Turn the oven on to 350º. Liberally butter the bottom and sides of an 8” x 11” baking dish.
Use a slotted spoon to remove the rhubarb, leaving behind most of the juice. Combine the rhubarb with the strawberries, then stir in the cornsarch and the orange or lemon juice and zest. Toss to combine everything. Spread the fruit evenly over the buttered baking dish, scraping all the juices and any residual sugar into the dish.
Add the rolled oats to the bowl of a food processor and process briefly, not more than about 10 seconds, just to break up the oats into smaller pieces. Add the flour and process again, not more than 5 seconds. With the motor running, pour in the vanilla. Add the sugar and process briefly. Now add the butter in several chunks. Turn the processor on and process just enough to mix the butter in—about 5 seconds. You want a grainy texture, not a smooth buttery puree.

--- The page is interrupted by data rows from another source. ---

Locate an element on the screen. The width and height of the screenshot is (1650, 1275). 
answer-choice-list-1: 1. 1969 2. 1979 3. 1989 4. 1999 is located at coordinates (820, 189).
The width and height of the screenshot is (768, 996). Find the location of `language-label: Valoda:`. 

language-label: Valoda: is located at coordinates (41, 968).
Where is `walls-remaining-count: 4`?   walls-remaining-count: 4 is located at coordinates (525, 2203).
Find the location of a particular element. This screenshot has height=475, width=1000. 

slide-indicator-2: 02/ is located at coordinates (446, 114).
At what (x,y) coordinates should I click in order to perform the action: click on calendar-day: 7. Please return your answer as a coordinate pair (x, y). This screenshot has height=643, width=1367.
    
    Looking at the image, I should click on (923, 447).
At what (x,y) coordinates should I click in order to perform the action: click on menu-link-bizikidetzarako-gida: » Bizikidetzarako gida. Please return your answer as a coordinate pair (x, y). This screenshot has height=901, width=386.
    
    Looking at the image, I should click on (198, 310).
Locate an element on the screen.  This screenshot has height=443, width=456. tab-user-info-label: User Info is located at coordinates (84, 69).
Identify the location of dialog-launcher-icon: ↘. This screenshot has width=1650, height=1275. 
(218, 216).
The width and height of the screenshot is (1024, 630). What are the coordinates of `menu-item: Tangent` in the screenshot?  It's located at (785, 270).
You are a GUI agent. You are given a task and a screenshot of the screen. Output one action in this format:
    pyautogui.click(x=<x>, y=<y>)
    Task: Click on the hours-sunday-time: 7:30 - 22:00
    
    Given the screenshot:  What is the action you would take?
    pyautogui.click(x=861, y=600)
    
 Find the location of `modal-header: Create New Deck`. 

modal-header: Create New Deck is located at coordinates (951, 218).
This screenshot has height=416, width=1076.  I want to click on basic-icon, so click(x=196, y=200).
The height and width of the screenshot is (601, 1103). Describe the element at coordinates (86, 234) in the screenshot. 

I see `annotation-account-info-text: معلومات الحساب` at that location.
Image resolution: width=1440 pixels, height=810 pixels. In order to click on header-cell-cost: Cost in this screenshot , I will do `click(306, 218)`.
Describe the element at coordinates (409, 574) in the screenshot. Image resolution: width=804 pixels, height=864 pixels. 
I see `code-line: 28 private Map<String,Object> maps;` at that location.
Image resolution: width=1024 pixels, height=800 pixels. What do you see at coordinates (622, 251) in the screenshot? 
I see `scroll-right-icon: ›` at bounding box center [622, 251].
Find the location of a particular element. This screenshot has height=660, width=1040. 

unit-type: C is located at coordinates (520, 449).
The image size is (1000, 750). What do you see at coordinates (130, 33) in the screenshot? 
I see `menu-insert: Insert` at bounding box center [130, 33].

Crumble the topping all over the fruit in the baking dish. There should be enough to cover the fruit with a fairly uneven layer—in some places, the fruit will be peeking through, in others it will be completely covered. Transfer to the hot oven and bake for about 45 minutes, or until the topping is golden brown and the fruit has come together in a pleasantly sticky mass. Remove and set aside to rest for at least 15 minutes before serving. You can also make this well ahead—in the morning for an evening meal, for instance. It does not need to be refrigerated.
Serve as is, or with a scoop of vanilla ice cream, a dollop of plain yogurt, or a spoonful of gently sweetened whipped cream.